昨夏リリース『HELLO』のマスタリングプロジェクト

DAWを起動したら、CDに収録する楽曲をすべて読み込み曲順通りに並び替えます。私がマスタリングに使用しているDAWはStudio Oneですが、それ以外のDAWでもやることは同じです。

CDのサンプリングレート/ビットレートは言わずもがな、44.1kHz/16bitです。最終的にはこのレートにダウンコンバートしますが、マスタリングの工程はもっと高レートで行った方がよいでしょう(リミッターの多段掛けに耐えられないので)。私は96kHz/24bitで行うことにしています。

これらのデータはミックスダウンを終えたWAVデータでなければなりません。まだミックス作業が終わっていない場合は、まずそれを完了させましょう。

音源比較(ADPTR MetricAB)

マスタートラックに「ADPTR MetricAB」をインサートし、さきほどのリファレンスを読み込みます。このプラグインは、DAW上に並べた自分の曲とリファレンスを簡単に聴き比べることができるとても便利なソフトで、マスタリングやミックスには欠かせないプラグインです。

左下のA/Bボタンをクリックすると音源の比較ができます(A=自分の曲/B=リファレンス)。ためしに、B(リファレンス)に切り替え、右上のLoudnessから音圧を確認してみると、-6~-9LUFSあたりの数値が表示されると思います。これが標準的なCDの音圧なので、このラインを目指していきましょう。

このあと様々なプラグインを使っていきますが、「ADPTR MetricAB」が最後に来るように並べてください。

①バスコンプで下準備

お待たせしました。ここから作業に入っていきます!

リミッターで音圧を上げる前に、下準備としてバスコンプで1~2dB程度軽く叩いておきます。必須ではありませんが、この工程を行うことにより、瞬間的なピークを抑えられるので、この後のリミッターのかかりが良くなります。

バスコンプと言えばSSLの「Bus Compressor」があまりにも有名ですが、Plugin Allianceの「Shadow Hills Mastering Compressor Class A」「SPL IRON」、Pulsar Audioの「Mu」などがお気に入りです。
━━━
*やること*:
(A) マスタリングの解説文から、「音源比較(ADPTR MetricAB)」で始まり「ターのかかりが良くなります。」で終わる部分を一字一句そのまま書き写す。
(B) マスタリングの解説文にある「左下のA/Bボタンをクリックすると音源の比較ができます(A=自分の曲/B=リファレンス)。」という一文を英語に訳す。

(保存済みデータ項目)
━━━
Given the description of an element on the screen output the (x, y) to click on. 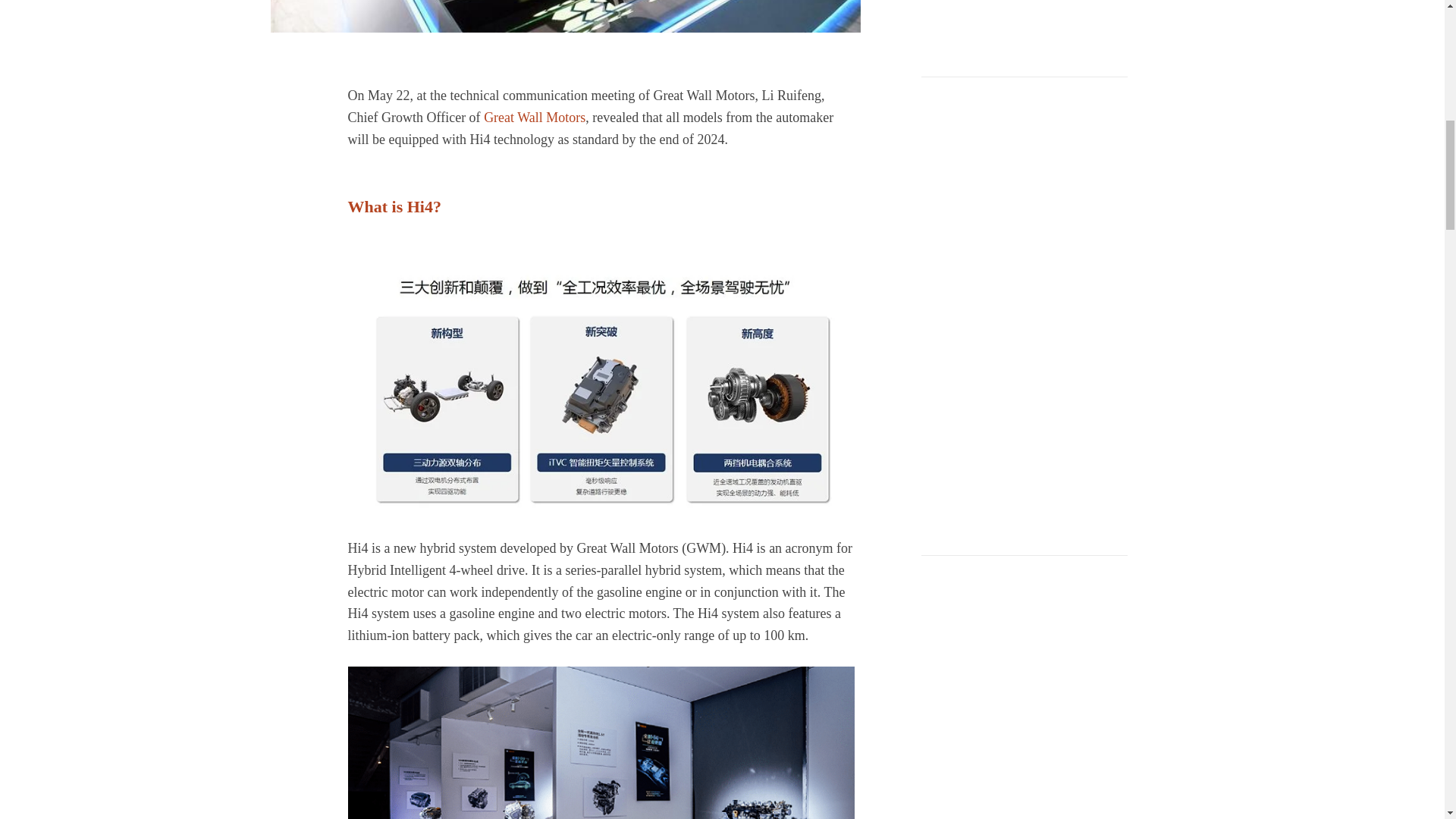
Hi4 (564, 16)
Given the description of an element on the screen output the (x, y) to click on. 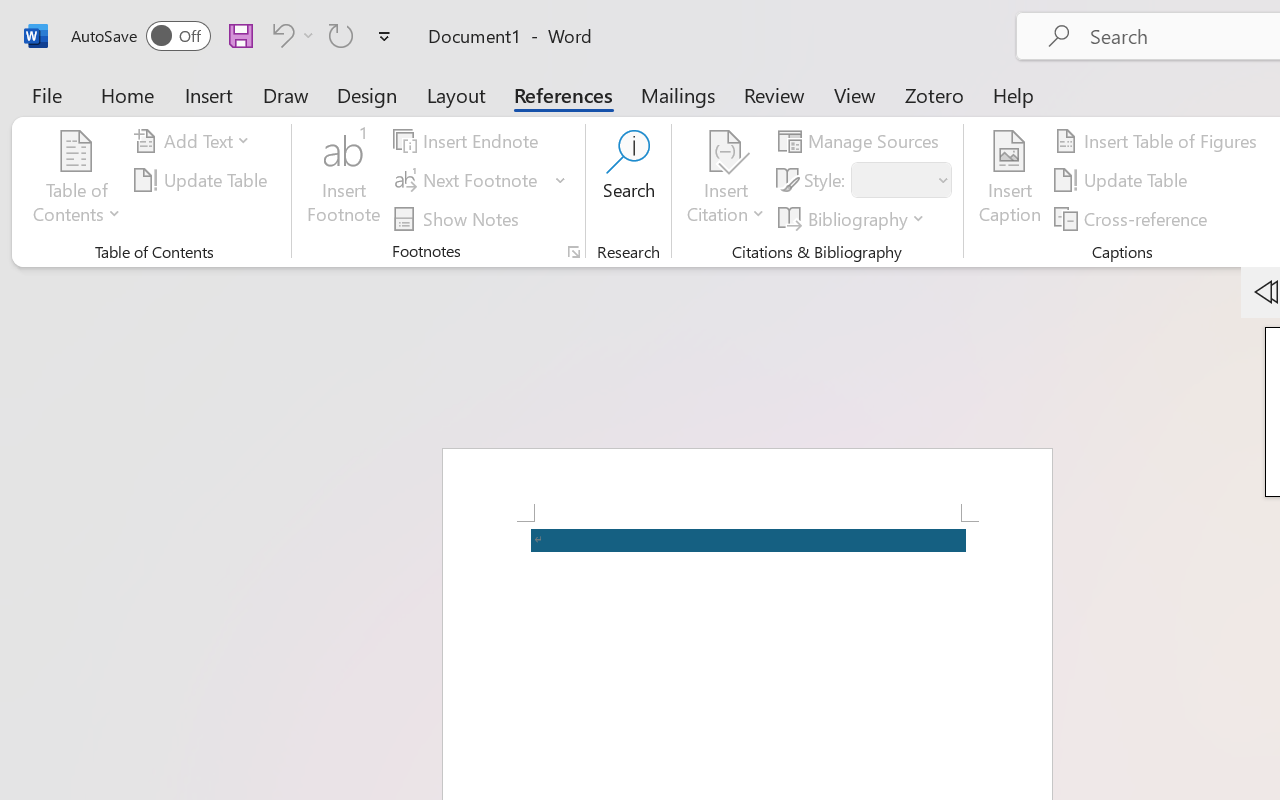
Footnote and Endnote Dialog... (573, 252)
Show Notes (459, 218)
Style (892, 179)
Next Footnote (479, 179)
Insert Footnote (344, 179)
Table of Contents (77, 179)
Style (901, 179)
━━━
*各課題の解答*:
(A)
音源比較(ADPTR MetricAB)

マスタートラックに「ADPTR MetricAB」をインサートし、さきほどのリファレンスを読み込みます。このプラグインは、DAW上に並べた自分の曲とリファレンスを簡単に聴き比べることができるとても便利なソフトで、マスタリングやミックスには欠かせないプラグインです。

左下のA/Bボタンをクリックすると音源の比較ができます(A=自分の曲/B=リファレンス)。ためしに、B(リファレンス)に切り替え、右上のLoudnessから音圧を確認してみると、-6~-9LUFSあたりの数値が表示されると思います。これが標準的なCDの音圧なので、このラインを目指していきましょう。

このあと様々なプラグインを使っていきますが、「ADPTR MetricAB」が最後に来るように並べてください。

①バスコンプで下準備

お待たせしました。ここから作業に入っていきます!

リミッターで音圧を上げる前に、下準備としてバスコンプで1~2dB程度軽く叩いておきます。必須ではありませんが、この工程を行うことにより、瞬間的なピークを抑えられるので、この後のリミッターのかかりが良くなります。

(B) Clicking the A/B button at the bottom left lets you compare the audio sources (A = your own track / B = the reference).